=== TASK STATEMENT ===
If any record holds an image, omit the image and print the rest exactly.

*** RECORDS SHOWN ***

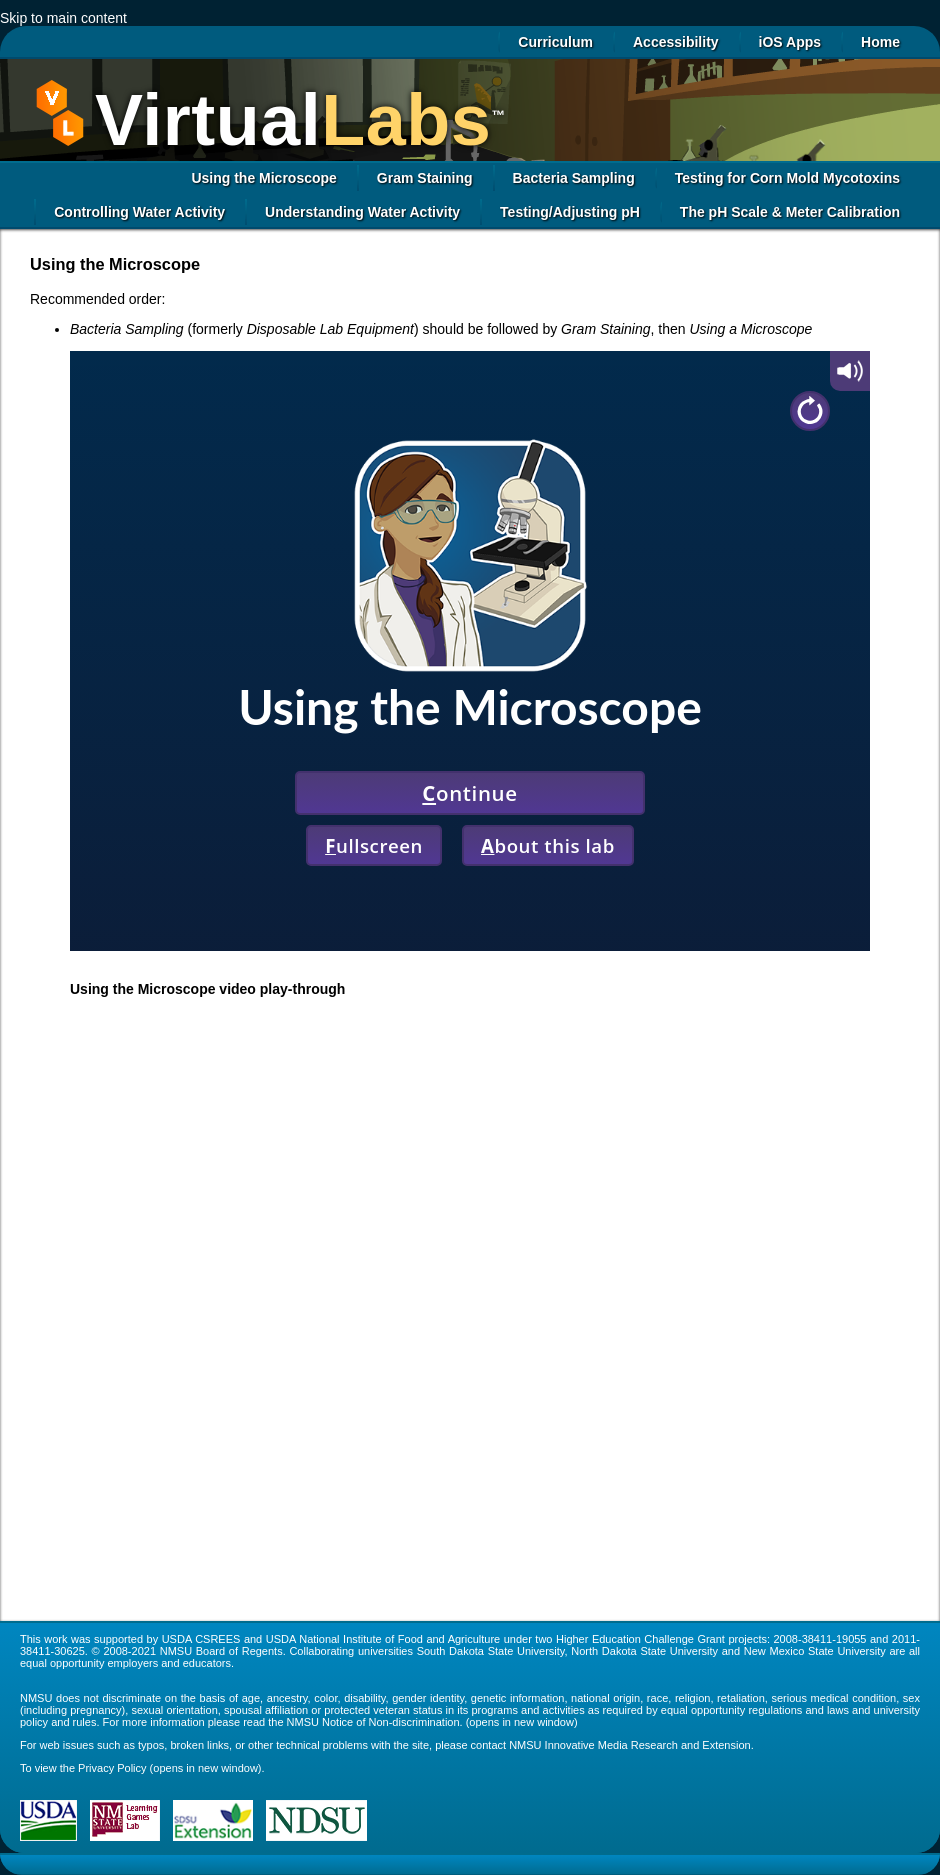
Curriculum (555, 42)
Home (880, 42)
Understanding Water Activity (362, 212)
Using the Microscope (263, 178)
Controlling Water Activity (139, 212)
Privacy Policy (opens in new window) (169, 1768)
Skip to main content (63, 18)
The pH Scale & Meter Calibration (790, 212)
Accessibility (676, 42)
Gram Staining (425, 178)
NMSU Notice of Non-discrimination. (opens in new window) (432, 1722)
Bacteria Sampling (574, 178)
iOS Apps (790, 42)
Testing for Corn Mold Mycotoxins (787, 178)
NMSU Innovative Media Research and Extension (630, 1745)
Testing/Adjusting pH (570, 212)
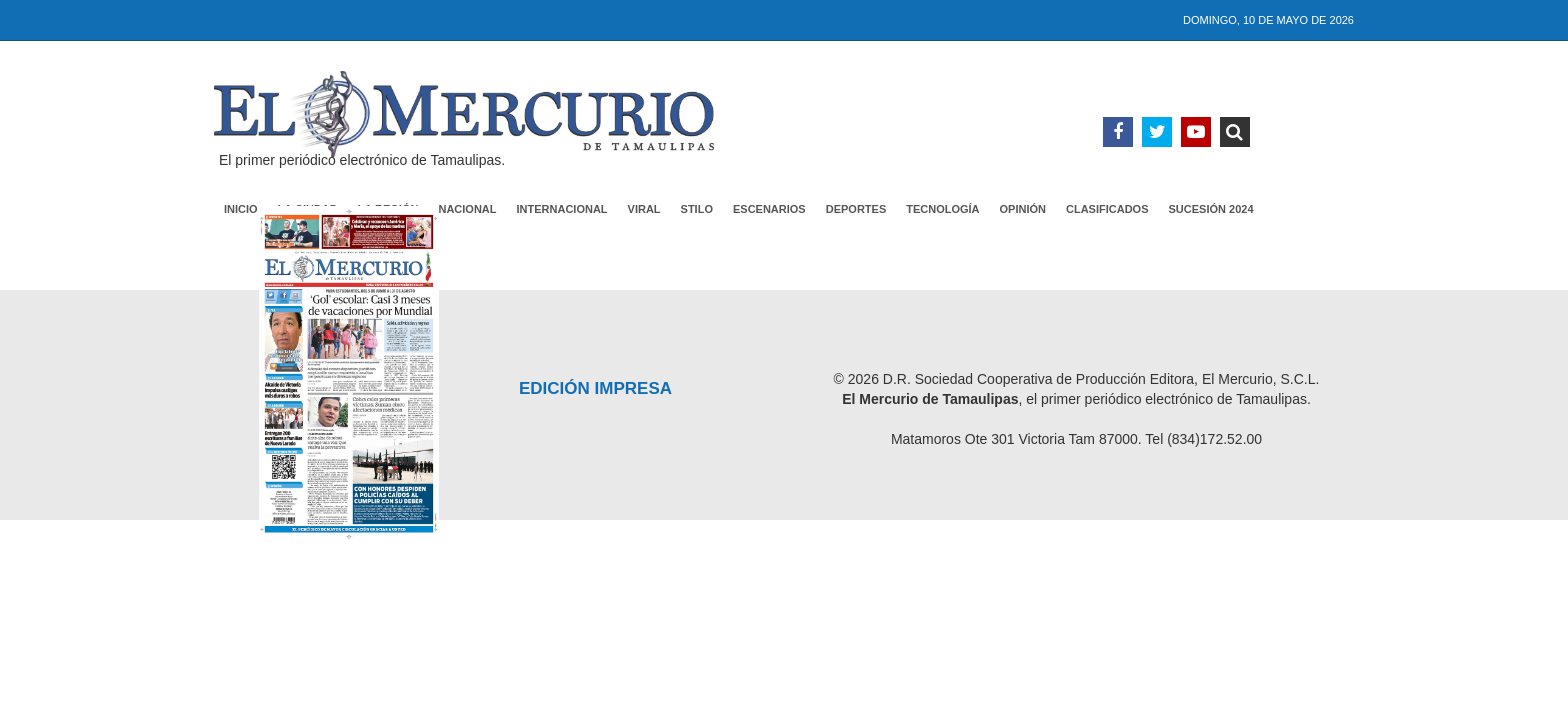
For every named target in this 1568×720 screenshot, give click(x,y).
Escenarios (769, 209)
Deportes (856, 209)
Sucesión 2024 (1211, 209)
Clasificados (1107, 209)
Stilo (697, 209)
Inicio (241, 209)
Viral (644, 209)
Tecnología (942, 209)
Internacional (562, 209)
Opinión (1023, 209)
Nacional (467, 209)
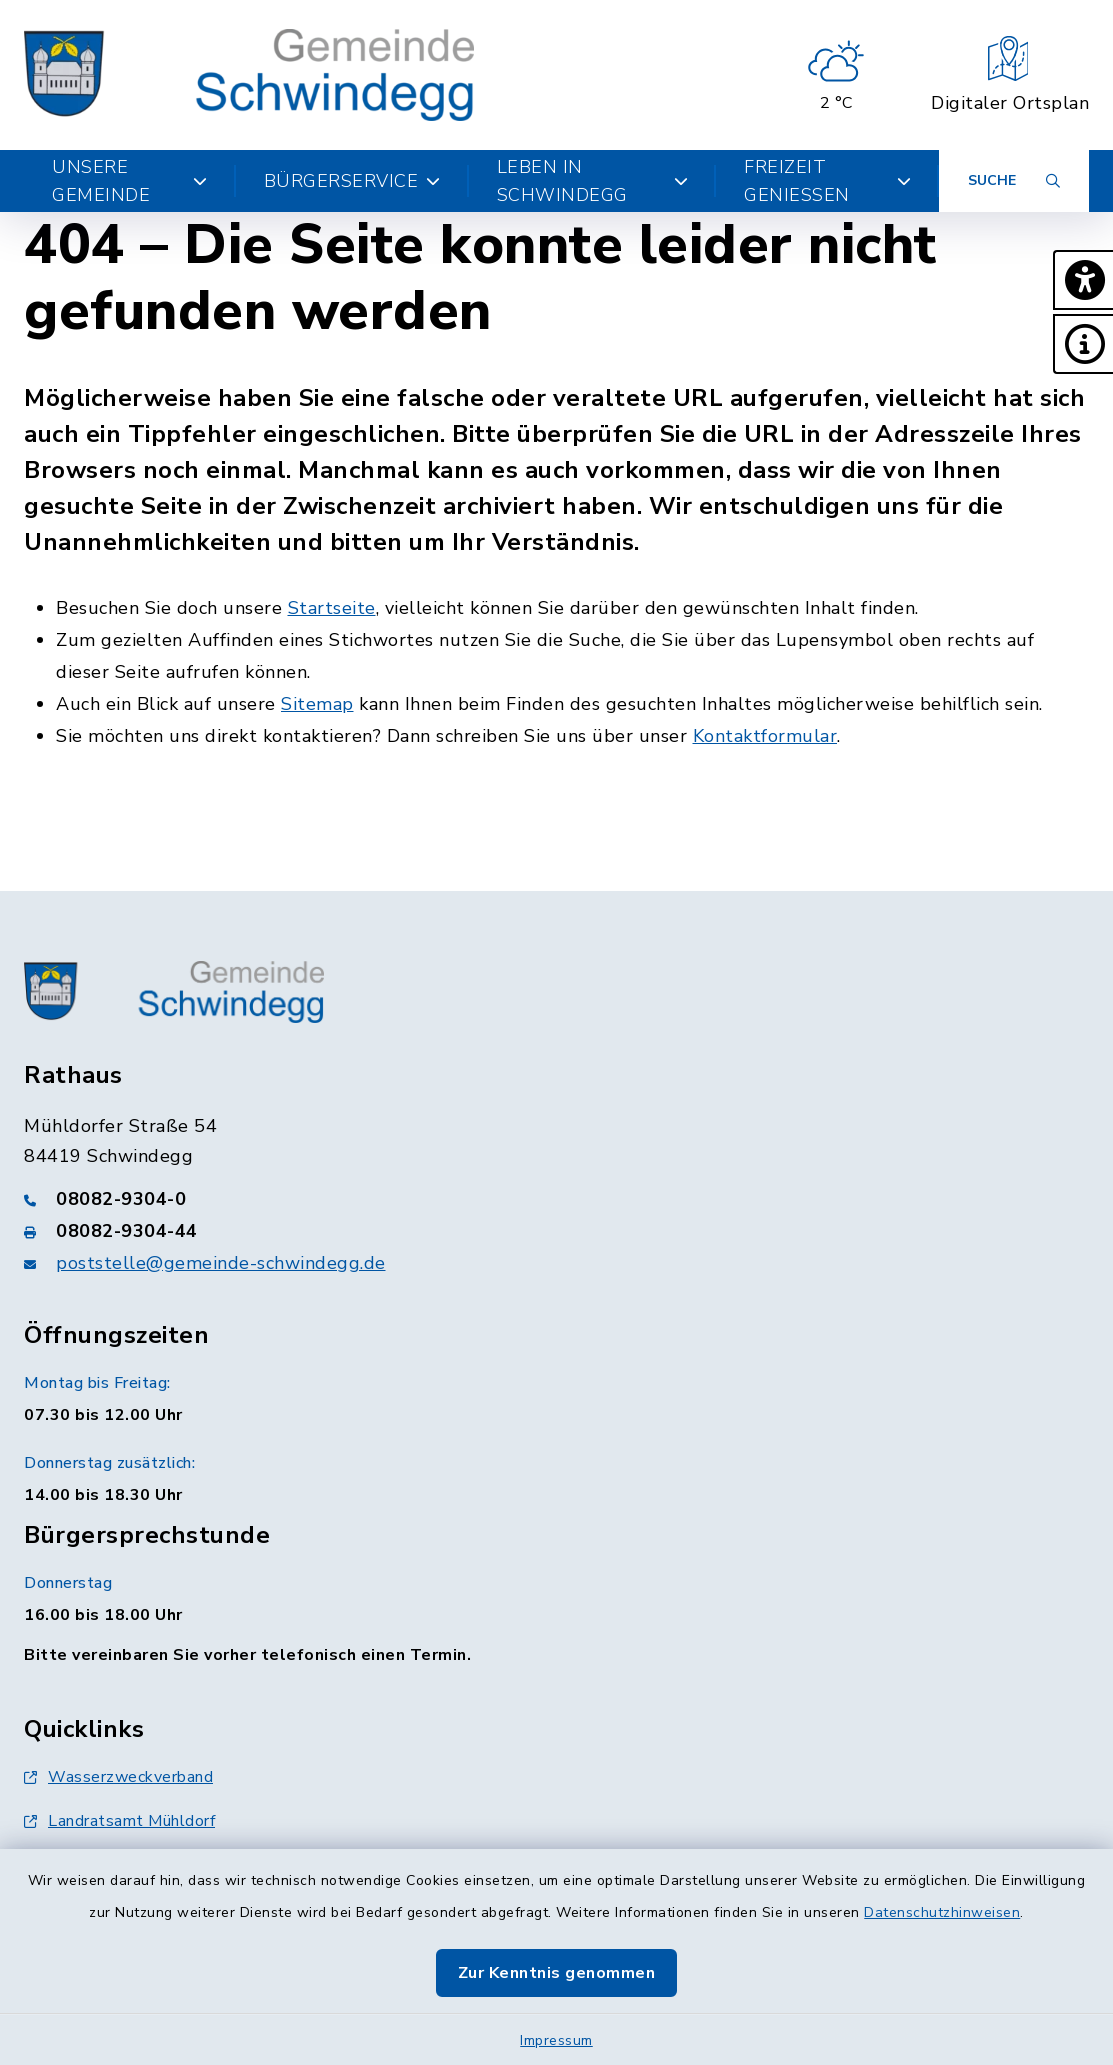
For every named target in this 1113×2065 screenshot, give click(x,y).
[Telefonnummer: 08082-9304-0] (556, 1199)
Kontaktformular (765, 736)
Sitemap (317, 704)
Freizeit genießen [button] (827, 181)
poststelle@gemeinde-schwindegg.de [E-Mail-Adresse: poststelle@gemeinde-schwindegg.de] (221, 1263)
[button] (1083, 280)
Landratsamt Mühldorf (119, 1821)
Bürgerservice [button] (352, 181)
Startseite (332, 608)
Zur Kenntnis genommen (557, 1973)
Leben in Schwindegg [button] (592, 181)
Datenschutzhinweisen (942, 1912)
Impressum (556, 2040)
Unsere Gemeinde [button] (130, 181)
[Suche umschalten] (1014, 181)
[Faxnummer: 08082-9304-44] (556, 1231)
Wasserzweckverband (118, 1777)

*** End of RECORDS SHOWN ***

=== PROBLEM SOLUTION ===
Curriculum (555, 42)
Home (880, 42)
Understanding Water Activity (362, 212)
Using the Microscope (263, 178)
Controlling Water Activity (139, 212)
Privacy Policy (opens in new window) (169, 1768)
Skip to main content (63, 18)
The pH Scale & Meter Calibration (790, 212)
Accessibility (676, 42)
Gram Staining (425, 178)
NMSU Notice of Non-discrimination. (opens in new window) (432, 1722)
Bacteria Sampling (574, 178)
iOS Apps (790, 42)
Testing for Corn Mold Mycotoxins (787, 178)
NMSU Innovative Media Research and Extension (630, 1745)
Testing/Adjusting pH (570, 212)
For every named target in this 1568×720 screenshot, give click(x,y).
Escenarios (769, 209)
Deportes (856, 209)
Sucesión 2024 (1211, 209)
Clasificados (1107, 209)
Stilo (697, 209)
Inicio (241, 209)
Viral (644, 209)
Tecnología (942, 209)
Internacional (562, 209)
Opinión (1023, 209)
Nacional (467, 209)
For every named target in this 1113×2065 screenshot, give click(x,y).
[Telefonnummer: 08082-9304-0] (556, 1199)
Kontaktformular (765, 736)
Sitemap (317, 704)
Freizeit genießen [button] (827, 181)
poststelle@gemeinde-schwindegg.de [E-Mail-Adresse: poststelle@gemeinde-schwindegg.de] (221, 1263)
[button] (1083, 280)
Landratsamt Mühldorf (119, 1821)
Bürgerservice [button] (352, 181)
Startseite (332, 608)
Zur Kenntnis genommen (557, 1973)
Leben in Schwindegg [button] (592, 181)
Datenschutzhinweisen (942, 1912)
Impressum (556, 2040)
Unsere Gemeinde [button] (130, 181)
[Suche umschalten] (1014, 181)
[Faxnummer: 08082-9304-44] (556, 1231)
Wasserzweckverband (118, 1777)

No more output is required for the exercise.